Desde hacía algunos años, en el Ecuador se adoptó la tradición norteamericana de evaluar los cien primeros días de gestión de las autoridades electas.
Eso comenzó en los Estados Unidos con la presidencia de Franklin Roosevelt en 1933, quien la creó cuando su país pasaba por momentos extremadamente críticos.
En el Ecuador se ha dado por evaluar dentro de aquel plazo tanto a un presidente de la República como al de una Junta Parroquial.
En estos días, alcaldes y prefectos pasan por tan trillada evaluación. Durante ese lapso, han tratado, como se dice, de seguir en “luna de miel” con los electores, como si siguieran en campaña, abriendo las puertas de sus despachos a todos, usando las redes sociales para “interactuar”, fotografiándose con todos y por todo, hasta de inspeccionar limpiezas de cunetas o de dialogar con otras autoridades, cuando no de seguir culpando a sus antecesores al toparse con la dura realidad, casi para nada comparable con lo ofrecido mientras buscaban votos.
La “evaluación” a la usanza ecuatoriana no pasa de ser una especie de termómetro para medir lo cumplido durante estos primeros cien días. Al son de esa “novelería” todos la hacen, incluso ellos mismo.
En términos generales, y contrario a lo hecho por Roosevelt (la comparación resulta hasta burda) en sus primeros cien días de gobierno, por estos lados, ni alcaldes ni prefectos han lanzado un plan de acción verdaderamente sustentado, capaz de obtener resultados en aquel corto plazo, es decir, un plan como dar giros siquiera de 180 grados, ni se diga de 360 como lo hizo aquel presidente norteamericano.

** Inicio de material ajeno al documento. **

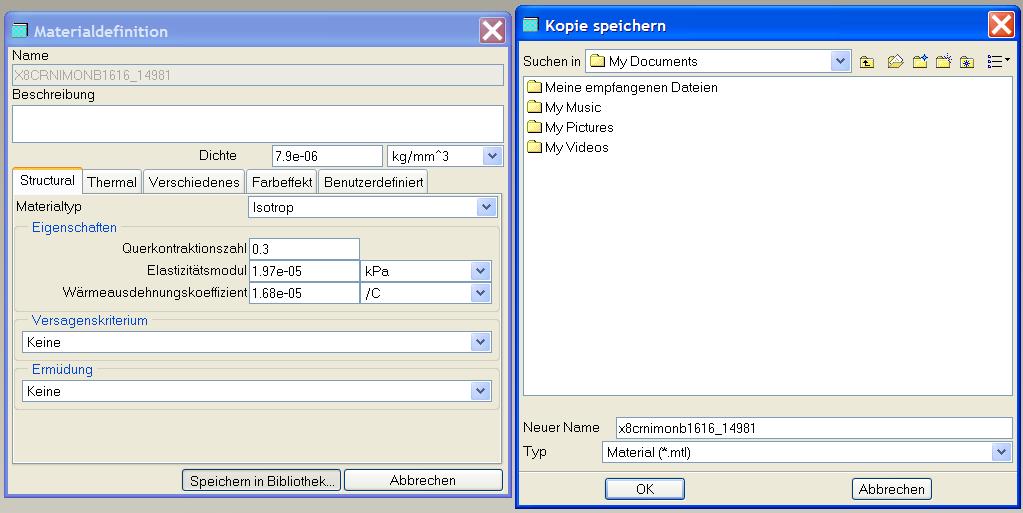Switch to the Thermal tab
Image resolution: width=1023 pixels, height=513 pixels.
[112, 182]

Sin ser peyorativos, no debe compararse la gestión de un gobernante con la de una autoridad seccional, y, por lo mismo, la tal evaluación no pasa de ser algo rocambolesco, típico de nuestros pueblos.
Empero, ojalá uno de ellos lance un plan de alta dimensión, social y económicamente sustentado, como para causar asombro, sacrificios incluso, y merezca el apoyo popular.